Solving $\sqrt{7x-4}-\sqrt{7x-5}=\sqrt{4x-1}-\sqrt{4x-2}$

Where do I start to solve a equation for x like the one below?

$$\sqrt{7x-4}-\sqrt{7x-5}=\sqrt{4x-1}-\sqrt{4x-2}$$

After squaring it, it's too complicated; but there's nothing to factor or to expand?

Ideas?

Solution 1:

Divide $$(7x-4)-(7x-5)=(4x-1)-(4x-2)\ \ \ \ \ (1)$$ by the original equation, which is $$\sqrt{7x-4}-\sqrt{7x-5}=\sqrt{4x-1}-\sqrt{4x-2}\ \ \ \ \ (2)$$ You should get:$$\sqrt{7x-4}+\sqrt{7x-5}=\sqrt{4x-1}+\sqrt{4x-2}\ \ \ \ \ (3)$$Now add (2) and (3), you get: \begin{align} 2\sqrt{7x-4}&=2\sqrt{4x-1} \\ \\ 7x-4&=4x-1 \\ \\ x&=1 \end{align}

Solution 2:

Note that

$$ \sqrt{7x-4} - \sqrt{7x-5} = \frac{(7x-4)-(7x-5)}{\sqrt{7x-4} + \sqrt{7x-5}} = \frac{1}{\sqrt{7x-4} + \sqrt{7x-5}} $$

and likewise

$$ \sqrt{4x-1} - \sqrt{4x-2} = \frac{1}{\sqrt{4x-1} + \sqrt{4x-2}}. $$

Plugging these to our equation, we obtain

$$ \sqrt{7x-4} + \sqrt{7x-5} = \sqrt{4x-1} + \sqrt{4x-2}. $$

Thus we have

$$ \sqrt{7x-4} = \sqrt{4x-1} \quad \text{and} \quad \sqrt{7x-5} = \sqrt{4x-2}, $$

yielding $x = 1$.

Solution 3:

From $$\sqrt{7x-4}-\sqrt{7x-5}=\sqrt{4x-1}-\sqrt{4x-2}$$ multiply both sides by $$(\sqrt{7x-4}+\sqrt{7x-5})\times(\sqrt{4x-1}+\sqrt{4x-2})$$ obtaining $$\sqrt{4x-1}+\sqrt{4x-2} =\sqrt{7x-4}+\sqrt{7x-5}$$ so that $$2\sqrt{4x-1}=2\sqrt{7x-4}$$

And after dividing by $2$ and squaring, obtain $x=1$.

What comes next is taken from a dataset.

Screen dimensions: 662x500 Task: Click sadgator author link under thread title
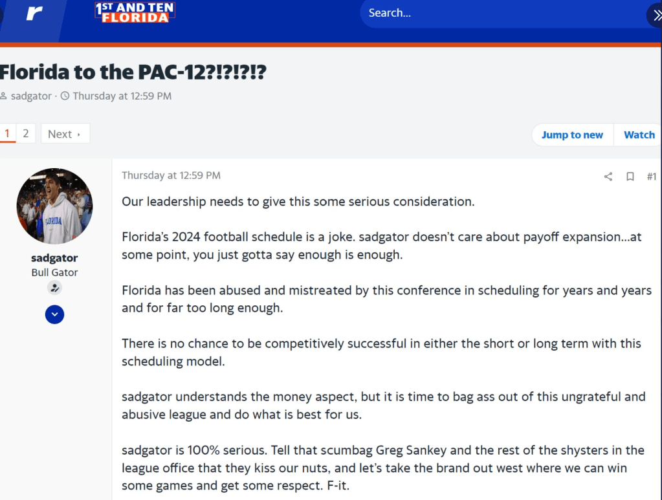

Note: this underlies he other answers so far given, but this approach is a form of "multiplying by the conjugate" which comes in handy in a variety of situations.

Solution 4:

$$\sqrt{7x-4}-\sqrt{7x-5}=\sqrt{4x-1}-\sqrt{4x-2}$$

$$\implies \sqrt{7x-4}+\sqrt{4x-2}=\sqrt{4x-1}+\sqrt{7x-5} $$

Squaring we get, $$7x-4+4x-2+2\sqrt{(7x-4)(4x-2)}=4x-1+7x-5+2\sqrt{(4x-1)(7x-5)}$$

$$\implies \sqrt{(7x-4)(4x-2)}= \sqrt{(4x-1)(7x-5)}$$

$$\text{Squaring we get, } (7x-4)(4x-2)=(4x-1)(7x-5)$$

$$\text{ On simplification we get, 8-(16+14)x=5-x(20+7)} $$

$$\implies x=1,\text{ which evidently satisfies the given equation. }$$

Generalization:

If $$\sqrt{ax+b}-\sqrt{ax+c}=\sqrt{dx+e}-\sqrt{dx+f} \text{ where }b-c=e-f$$

$$\implies \sqrt{ax+b}+\sqrt{dx+f}=\sqrt{dx+e}+\sqrt{ax+c} $$

Squaring we get, $$ax+b+dx+f+2\sqrt{(ax+b)(dx+f)}=dx+e+ax+c+2\sqrt{(dx+e)(ax+c)} $$

$$\implies \sqrt{(ax+b)(dx+f)}=\sqrt{(dx+e)(ax+c)}\text{ as } b-c=e-f\iff b+f=c+e $$

$$\text{Squaring we get, } (ax+b)(dx+f)=(dx+e)(ax+c)$$

$$\implies x(bd+af-cd-ae)=ec-bf $$

Solution 5:

Hint: below let $\, a,b,c,d\, =\, \sqrt{7x\!-\!4},\ \sqrt{7x\!-\!5},\ \sqrt{4x\!-\!1},\ \sqrt{4x\!-\!2}$

$$\begin{eqnarray} & a^2-b^2 &=\,& c^2-d^2 \ne 0 \\ & a-b &=\,& c-d \\ \Rightarrow & a+b &=\,& c+d\quad \text{via quotient of above two} \\ \Rightarrow & \qquad 2a &=\,& 2c\qquad\ \text{via sum of above two} \\ \Rightarrow &\qquad a &=\,& c\,\ \Rightarrow\ b=d \\ \Rightarrow &\qquad a^2 &=\,& c^2 \Rightarrow\ b^2\!=d^2 \end{eqnarray}$$